• _Required action A_
In the text on Elika Abdolrazzaghi below, rewrite the paragraph beginning "Elika Abdolrazaghi began her acting career" as a short list that keeps its main facts.
• _Required action B_
In the text on Elika Abdolrazzaghi below, give the part from "Elika gained widespread" up to and including "notable comedic actresses." again, changing "critical acclaim" to "praise from critics".

• _Exercise text_
========================================================================

Iranian actress (born 1979)

Elika Abdolrazzaghi (الیکا عبدالرزاقی; born 9 August 1979) is an Iranian actress. She has received various accolades, including a Hafez Award.

== Career ==
Elika Abdolrazaghi began her acting career in 1997 by attending acting courses under the Iranian director Hamid Samandarian. Her television debut came in 1998 with a role in Gomshodeh, a TV series directed by Masoud Navabi. Her first appearance in cinema was with a role in the 1999 film Mummy 3.

Elika gained widespread recognition and fame with her performance in Ghahve-ye Talkh (Bitter Coffee), a popular series directed by Mehran Modiri, released on home video. Her work in Ghahve-ye Talkh earned her critical acclaim and public recognition.

In 2012, she was awarded the Hafez Award for Best Actress in a Comedy for her performance in Ghahve-ye Talkh, solidifying her position as one of Iran's notable comedic actresses.

== Personal life ==
At the age of 11, Abdolrazzaghi was diagnosed with Guillain–Barré syndrome. In 2012, she married fellow actor Amin Zendegani.

========================================================================

• _Input data_
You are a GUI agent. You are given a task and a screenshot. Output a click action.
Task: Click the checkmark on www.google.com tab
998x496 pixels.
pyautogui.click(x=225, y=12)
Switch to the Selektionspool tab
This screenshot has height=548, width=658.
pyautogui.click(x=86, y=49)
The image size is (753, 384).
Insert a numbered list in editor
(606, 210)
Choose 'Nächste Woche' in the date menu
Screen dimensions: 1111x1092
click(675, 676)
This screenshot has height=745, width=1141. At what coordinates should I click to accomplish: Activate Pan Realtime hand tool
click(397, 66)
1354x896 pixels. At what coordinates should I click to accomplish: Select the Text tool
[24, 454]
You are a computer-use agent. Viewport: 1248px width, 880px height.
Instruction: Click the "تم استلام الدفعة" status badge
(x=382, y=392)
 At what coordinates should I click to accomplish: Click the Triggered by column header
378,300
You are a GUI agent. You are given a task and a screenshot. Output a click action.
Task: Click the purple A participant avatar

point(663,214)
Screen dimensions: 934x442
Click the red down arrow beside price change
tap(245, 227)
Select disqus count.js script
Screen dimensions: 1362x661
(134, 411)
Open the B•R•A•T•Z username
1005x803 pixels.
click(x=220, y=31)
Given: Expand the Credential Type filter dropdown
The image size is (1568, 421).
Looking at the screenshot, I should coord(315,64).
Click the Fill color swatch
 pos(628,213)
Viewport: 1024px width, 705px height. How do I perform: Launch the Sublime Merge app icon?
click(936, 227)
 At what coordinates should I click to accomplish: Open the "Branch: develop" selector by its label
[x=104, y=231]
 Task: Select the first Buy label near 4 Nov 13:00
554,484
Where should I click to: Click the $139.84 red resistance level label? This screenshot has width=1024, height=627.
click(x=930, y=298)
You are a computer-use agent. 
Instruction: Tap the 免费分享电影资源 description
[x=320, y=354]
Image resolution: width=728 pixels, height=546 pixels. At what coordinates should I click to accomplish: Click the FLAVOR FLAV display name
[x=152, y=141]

========================================================================

• _Expected answer A_
- 1997: began acting by taking courses under Iranian director Hamid Samandarian
- 1998: made her television debut in Gomshodeh, a series directed by Masoud Navabi
- 1999: made her first film appearance in Mummy 3

• _Expected answer B_
Elika gained widespread recognition and fame with her performance in Ghahve-ye Talkh (Bitter Coffee), a popular series directed by Mehran Modiri, released on home video. Her work in Ghahve-ye Talkh earned her praise from critics and public recognition.

In 2012, she was awarded the Hafez Award for Best Actress in a Comedy for her performance in Ghahve-ye Talkh, solidifying her position as one of Iran's notable comedic actresses.